During a two year study on rats in which timolol maleate was orally administered at very high doses (300 times higher than the maximal recommended dosage of 1 mg/kg/day for humans), a statistically significant (p<0.05). Increase in the rate of pheochromocytoma of the adrenal gland occurred in male rats. In rats administered with 25 to 100 times the maximal recommended dose for humans these types of changes did not occur. In a study on mice in which timolol was orally administered over their entire lifespan, a statistically significant (p<0.05). Increase in the rate of benign and malignant lung tumors as well as benign uterine polyps (in female mice) occurred with dosage of 500 mg/kg/day. The increases did not occur however with dosages of 5 or 50 mg/kg/day.

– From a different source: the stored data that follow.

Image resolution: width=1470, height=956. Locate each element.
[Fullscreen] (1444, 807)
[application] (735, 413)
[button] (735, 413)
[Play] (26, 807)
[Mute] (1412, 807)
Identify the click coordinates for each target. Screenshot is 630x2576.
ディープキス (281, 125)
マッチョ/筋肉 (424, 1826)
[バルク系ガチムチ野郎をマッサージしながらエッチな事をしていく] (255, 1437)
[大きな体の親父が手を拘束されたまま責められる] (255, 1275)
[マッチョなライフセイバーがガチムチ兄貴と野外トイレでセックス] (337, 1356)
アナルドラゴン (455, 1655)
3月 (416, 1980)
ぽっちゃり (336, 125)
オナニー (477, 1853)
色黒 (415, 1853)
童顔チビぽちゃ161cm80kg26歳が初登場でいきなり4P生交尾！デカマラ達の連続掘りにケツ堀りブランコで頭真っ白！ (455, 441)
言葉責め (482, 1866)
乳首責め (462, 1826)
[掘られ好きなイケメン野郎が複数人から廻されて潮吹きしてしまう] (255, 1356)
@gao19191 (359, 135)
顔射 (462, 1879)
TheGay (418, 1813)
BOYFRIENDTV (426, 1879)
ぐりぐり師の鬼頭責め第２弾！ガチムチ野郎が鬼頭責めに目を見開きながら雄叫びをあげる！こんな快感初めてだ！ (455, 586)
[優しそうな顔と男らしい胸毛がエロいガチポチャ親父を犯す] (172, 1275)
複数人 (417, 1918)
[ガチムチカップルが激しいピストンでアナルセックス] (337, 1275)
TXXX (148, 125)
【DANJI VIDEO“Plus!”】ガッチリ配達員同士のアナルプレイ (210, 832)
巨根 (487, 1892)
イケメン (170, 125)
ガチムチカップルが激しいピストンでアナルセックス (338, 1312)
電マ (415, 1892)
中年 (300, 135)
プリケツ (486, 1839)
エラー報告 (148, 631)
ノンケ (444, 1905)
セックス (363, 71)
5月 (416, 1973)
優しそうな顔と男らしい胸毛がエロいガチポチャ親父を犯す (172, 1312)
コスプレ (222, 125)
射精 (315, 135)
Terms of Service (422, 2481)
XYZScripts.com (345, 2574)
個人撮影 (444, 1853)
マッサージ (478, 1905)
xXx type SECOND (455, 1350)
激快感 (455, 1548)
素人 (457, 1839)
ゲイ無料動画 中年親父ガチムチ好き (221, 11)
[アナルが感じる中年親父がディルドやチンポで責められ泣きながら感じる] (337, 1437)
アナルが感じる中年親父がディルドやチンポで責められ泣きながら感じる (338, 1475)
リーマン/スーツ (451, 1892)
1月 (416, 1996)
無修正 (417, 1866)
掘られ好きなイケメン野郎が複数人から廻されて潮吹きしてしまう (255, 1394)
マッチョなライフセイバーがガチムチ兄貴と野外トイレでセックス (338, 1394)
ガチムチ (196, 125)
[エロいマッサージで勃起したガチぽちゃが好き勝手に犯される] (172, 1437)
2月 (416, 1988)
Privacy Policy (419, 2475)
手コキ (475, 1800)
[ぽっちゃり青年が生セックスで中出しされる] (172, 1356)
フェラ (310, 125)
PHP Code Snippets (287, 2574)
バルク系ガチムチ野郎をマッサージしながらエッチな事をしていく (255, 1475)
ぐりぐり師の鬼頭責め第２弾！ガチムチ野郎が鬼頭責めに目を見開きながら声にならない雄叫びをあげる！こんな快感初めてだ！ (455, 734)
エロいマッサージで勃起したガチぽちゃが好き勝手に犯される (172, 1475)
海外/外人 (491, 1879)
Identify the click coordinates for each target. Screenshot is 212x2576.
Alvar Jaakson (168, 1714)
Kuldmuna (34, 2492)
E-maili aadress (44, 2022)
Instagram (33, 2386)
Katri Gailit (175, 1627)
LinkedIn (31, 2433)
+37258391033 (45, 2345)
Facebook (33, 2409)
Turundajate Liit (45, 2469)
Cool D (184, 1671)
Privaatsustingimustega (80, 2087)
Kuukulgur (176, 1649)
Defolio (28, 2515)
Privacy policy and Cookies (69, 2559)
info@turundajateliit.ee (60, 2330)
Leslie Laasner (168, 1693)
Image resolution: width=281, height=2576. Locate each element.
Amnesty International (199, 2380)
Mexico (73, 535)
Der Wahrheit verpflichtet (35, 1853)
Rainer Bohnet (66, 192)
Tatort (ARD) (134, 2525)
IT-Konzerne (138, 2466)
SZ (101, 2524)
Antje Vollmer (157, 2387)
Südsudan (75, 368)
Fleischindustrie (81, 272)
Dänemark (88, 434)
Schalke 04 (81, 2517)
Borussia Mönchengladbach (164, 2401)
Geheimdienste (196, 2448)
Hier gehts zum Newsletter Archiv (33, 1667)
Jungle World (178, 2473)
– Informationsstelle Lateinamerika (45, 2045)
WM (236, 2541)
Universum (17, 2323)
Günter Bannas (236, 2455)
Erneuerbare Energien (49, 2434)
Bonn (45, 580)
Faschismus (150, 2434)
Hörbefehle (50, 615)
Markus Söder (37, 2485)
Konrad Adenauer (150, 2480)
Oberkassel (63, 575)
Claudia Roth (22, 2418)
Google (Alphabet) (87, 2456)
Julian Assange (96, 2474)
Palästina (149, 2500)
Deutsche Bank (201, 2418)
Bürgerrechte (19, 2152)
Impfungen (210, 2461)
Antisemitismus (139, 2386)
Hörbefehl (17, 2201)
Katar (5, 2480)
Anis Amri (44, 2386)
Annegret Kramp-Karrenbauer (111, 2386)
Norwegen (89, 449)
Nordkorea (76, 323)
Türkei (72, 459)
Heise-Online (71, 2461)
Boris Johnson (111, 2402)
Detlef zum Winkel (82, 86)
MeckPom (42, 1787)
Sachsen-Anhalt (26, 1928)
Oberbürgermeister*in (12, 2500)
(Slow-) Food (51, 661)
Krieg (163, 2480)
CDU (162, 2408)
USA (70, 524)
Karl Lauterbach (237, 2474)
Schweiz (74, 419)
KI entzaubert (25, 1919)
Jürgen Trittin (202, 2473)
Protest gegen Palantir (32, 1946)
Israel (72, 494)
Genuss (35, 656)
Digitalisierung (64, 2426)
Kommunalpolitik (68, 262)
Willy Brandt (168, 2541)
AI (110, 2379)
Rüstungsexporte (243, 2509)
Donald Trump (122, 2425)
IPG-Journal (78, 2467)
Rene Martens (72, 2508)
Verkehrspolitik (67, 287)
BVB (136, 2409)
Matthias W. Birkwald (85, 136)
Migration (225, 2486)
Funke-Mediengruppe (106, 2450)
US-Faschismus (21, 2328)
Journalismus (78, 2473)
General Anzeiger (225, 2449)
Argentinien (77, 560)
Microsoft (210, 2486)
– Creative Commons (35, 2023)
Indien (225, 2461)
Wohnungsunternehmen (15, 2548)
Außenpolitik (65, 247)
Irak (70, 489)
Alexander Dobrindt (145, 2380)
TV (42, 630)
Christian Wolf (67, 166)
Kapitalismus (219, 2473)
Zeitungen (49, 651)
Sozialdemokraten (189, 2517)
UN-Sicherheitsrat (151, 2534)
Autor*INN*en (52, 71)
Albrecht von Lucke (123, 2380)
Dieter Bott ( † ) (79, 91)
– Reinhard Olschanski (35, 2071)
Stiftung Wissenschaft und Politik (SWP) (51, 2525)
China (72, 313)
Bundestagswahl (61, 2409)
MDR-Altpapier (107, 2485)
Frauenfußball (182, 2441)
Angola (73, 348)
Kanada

Mammary adenocarcinoma rates also increased in the mice receiving very high doses of timolol maleate (500 mg/kg/day). This may be related to an increase in the serum prolactin concentration, which was observed to be increased in the mice receiving 500 mg/kg/day but not in those receiving 5 or 50 mg/kg/day. An increase in the rate of mammary adenocarcinoma in rodents is seen after administration of several substances known to raise serum prolactin concentrations. In adult woman, the oral ingestion of timolol maleate 60 mg which is the maximum recommended oral dose for humans does not raise serum prolactin levels in a clinically significant manner.
Female mice receiving 500 mg/kg/day showed a statistically significant increase in neoplasms.
Toxicity on fertility and pregnancy: Studies on rats showed that the fertility of male and female rats was not adversely affected by doses of timolol up to 150 times greater than the maximum recommended dosage for humans. Experiments investigating the teratogenicity of orally ingested timolol maleate in mice and rabbits showed no evidence of fetal malformations at dosages of up to 50 mg/kg/day. Ossification was sometimes delayed, but this had no observable effect on postnatal development. Dosages of 1000 mg/kg/day in mice (1000 times the maximal recommended dose for humans) resulted in maternal toxicity as well as in increased rates of fetal resorption. Rabbits receiving 100 mg/kg/day showed similar increased resorption rates but no signs of maternal toxicity.